1 - A pena de colocação em centro de detenção é declarada extinta se, decorrido o tempo de pena ou o período da liberdade sob orientação e acompanhamento, não houver motivos que possam conduzir à sua revogação.
2 - Se, findo o tempo de pena ou o período da liberdade sob orientação e acompanhamento, se encontrar pendente processo por crime ou incidente que possa determinar a prorrogação ou revogação da pena ou a revogação da liberdade sob orientação e acompanhamento, a pena só é declarada extinta quando o processo ou o incidente findarem e não houver lugar à revogação ou à prorrogação da pena ou à revogação da liberdade sob orientação e acompanhamento.

Artigo 29.º
(Processo da liberdade sob orientação e acompanhamento)

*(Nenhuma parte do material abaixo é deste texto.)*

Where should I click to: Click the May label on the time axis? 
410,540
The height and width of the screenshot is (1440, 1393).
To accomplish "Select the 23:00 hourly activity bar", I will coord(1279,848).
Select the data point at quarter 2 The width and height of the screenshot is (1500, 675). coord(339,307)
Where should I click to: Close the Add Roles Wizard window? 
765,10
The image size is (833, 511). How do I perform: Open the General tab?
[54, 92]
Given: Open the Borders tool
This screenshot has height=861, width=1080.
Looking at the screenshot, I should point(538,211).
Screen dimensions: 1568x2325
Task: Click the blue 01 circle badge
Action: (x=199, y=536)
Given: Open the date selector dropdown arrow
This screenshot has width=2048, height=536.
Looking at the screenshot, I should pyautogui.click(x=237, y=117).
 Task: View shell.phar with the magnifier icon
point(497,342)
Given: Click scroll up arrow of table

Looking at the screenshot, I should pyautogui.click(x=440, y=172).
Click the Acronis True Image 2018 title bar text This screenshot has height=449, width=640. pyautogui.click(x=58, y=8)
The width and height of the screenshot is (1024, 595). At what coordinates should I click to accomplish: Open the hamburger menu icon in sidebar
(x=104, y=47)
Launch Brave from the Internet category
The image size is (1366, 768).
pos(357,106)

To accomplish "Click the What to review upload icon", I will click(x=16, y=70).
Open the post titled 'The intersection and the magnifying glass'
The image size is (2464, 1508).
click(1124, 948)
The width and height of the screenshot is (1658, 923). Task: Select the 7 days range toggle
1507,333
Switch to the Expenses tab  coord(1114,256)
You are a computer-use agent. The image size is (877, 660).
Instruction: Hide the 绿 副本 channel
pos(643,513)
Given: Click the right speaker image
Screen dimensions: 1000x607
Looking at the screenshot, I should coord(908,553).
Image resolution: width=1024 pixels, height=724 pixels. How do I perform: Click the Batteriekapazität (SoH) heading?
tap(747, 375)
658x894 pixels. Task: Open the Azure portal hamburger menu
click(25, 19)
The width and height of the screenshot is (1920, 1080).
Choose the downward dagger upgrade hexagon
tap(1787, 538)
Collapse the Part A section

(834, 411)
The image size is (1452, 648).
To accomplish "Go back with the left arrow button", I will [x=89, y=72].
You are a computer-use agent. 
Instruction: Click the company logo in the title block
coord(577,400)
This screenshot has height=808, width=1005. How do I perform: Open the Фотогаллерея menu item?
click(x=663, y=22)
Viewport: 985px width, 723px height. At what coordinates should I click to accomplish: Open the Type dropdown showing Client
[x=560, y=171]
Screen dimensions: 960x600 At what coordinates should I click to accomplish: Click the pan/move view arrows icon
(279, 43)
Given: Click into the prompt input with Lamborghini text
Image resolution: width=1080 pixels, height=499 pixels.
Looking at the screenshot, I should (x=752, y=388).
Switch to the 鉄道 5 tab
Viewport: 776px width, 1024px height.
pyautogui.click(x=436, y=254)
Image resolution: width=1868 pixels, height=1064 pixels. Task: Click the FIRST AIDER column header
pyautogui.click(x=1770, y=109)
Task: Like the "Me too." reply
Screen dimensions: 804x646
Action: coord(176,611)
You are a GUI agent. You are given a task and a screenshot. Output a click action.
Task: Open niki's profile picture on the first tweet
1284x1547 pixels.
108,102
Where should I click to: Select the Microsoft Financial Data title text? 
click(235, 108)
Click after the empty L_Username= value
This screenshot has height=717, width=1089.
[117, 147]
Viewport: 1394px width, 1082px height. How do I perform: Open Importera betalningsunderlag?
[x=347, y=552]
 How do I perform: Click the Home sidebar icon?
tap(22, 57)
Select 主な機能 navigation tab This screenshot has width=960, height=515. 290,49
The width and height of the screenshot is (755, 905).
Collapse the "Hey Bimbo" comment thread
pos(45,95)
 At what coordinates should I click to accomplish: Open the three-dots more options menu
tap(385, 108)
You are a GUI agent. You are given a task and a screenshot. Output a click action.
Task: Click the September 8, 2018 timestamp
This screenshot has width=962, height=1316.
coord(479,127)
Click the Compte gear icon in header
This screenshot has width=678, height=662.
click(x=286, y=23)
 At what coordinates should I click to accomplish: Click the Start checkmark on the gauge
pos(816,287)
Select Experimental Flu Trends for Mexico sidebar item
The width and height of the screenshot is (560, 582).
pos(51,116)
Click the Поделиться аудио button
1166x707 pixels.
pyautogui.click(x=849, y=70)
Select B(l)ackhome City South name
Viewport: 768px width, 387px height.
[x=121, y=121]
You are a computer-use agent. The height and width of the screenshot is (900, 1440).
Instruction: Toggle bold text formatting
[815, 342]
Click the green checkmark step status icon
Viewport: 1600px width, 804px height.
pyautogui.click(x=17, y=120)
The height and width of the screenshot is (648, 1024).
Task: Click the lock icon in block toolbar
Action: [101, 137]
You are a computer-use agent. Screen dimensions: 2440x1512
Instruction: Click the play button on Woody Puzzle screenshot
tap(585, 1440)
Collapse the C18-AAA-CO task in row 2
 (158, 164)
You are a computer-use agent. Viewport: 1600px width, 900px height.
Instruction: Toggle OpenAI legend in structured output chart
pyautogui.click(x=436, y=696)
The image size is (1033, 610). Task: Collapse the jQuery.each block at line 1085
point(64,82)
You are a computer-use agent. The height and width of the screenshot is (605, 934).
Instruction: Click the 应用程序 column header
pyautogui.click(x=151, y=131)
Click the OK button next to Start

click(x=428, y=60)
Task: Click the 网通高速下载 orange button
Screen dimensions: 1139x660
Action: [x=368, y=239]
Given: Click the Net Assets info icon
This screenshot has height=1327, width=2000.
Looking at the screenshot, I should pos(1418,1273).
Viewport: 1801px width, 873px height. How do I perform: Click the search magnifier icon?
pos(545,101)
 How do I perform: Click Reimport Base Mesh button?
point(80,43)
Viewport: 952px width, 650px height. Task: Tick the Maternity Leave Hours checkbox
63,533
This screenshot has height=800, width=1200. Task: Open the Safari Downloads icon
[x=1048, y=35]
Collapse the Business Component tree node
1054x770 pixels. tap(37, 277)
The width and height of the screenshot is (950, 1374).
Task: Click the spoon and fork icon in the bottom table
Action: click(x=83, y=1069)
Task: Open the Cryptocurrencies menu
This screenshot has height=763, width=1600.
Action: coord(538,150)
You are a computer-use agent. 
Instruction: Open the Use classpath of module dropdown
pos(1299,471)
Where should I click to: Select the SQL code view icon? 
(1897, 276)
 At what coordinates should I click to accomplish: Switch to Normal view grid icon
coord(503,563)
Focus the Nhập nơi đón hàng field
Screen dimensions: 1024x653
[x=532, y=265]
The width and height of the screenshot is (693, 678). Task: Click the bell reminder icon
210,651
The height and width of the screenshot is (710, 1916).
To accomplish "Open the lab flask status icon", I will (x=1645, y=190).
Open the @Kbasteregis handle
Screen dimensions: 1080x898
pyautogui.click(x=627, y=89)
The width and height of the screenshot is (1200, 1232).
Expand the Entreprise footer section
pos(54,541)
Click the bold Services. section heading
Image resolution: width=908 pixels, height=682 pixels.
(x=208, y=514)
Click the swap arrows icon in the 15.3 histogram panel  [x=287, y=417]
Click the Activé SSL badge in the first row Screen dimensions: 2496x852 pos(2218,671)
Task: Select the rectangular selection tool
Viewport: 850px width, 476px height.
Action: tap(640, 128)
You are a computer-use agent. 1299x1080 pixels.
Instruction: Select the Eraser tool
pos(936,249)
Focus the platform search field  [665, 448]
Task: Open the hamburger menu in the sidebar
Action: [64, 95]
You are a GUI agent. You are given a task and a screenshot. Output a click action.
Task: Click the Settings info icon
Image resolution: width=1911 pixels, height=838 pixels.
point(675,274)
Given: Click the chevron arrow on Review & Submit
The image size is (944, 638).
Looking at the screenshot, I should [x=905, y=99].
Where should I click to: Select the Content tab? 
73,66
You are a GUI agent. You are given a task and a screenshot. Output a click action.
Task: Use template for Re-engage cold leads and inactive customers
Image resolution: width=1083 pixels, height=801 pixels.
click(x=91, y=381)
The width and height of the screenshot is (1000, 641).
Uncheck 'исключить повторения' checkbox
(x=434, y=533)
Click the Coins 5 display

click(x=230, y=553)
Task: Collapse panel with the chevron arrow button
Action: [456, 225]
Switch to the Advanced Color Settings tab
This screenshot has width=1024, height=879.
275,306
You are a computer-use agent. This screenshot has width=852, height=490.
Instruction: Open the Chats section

1 - Até 30 dias antes da data admissível para a liberdade sob orientação e acompanhamento, o centro de detenção remete ao tribunal de execução de penas:

a) Parecer fundamentado sobre a concessão da liberdade sob orientação e acompanhamento, elaborado pelo director do estabelecimento;
b) Relatório, elaborado pelos serviços de reinserção social, contendo uma análise dos efeitos da pena na personalidade do jovem, do seu enquadramento familiar e profissional e da sua capacidade e vontade de se readaptar à vida social, bem como outros elementos que aqueles serviços considerem com interesse para a decisão sobre a liberdade sob orientação e acompanhamento.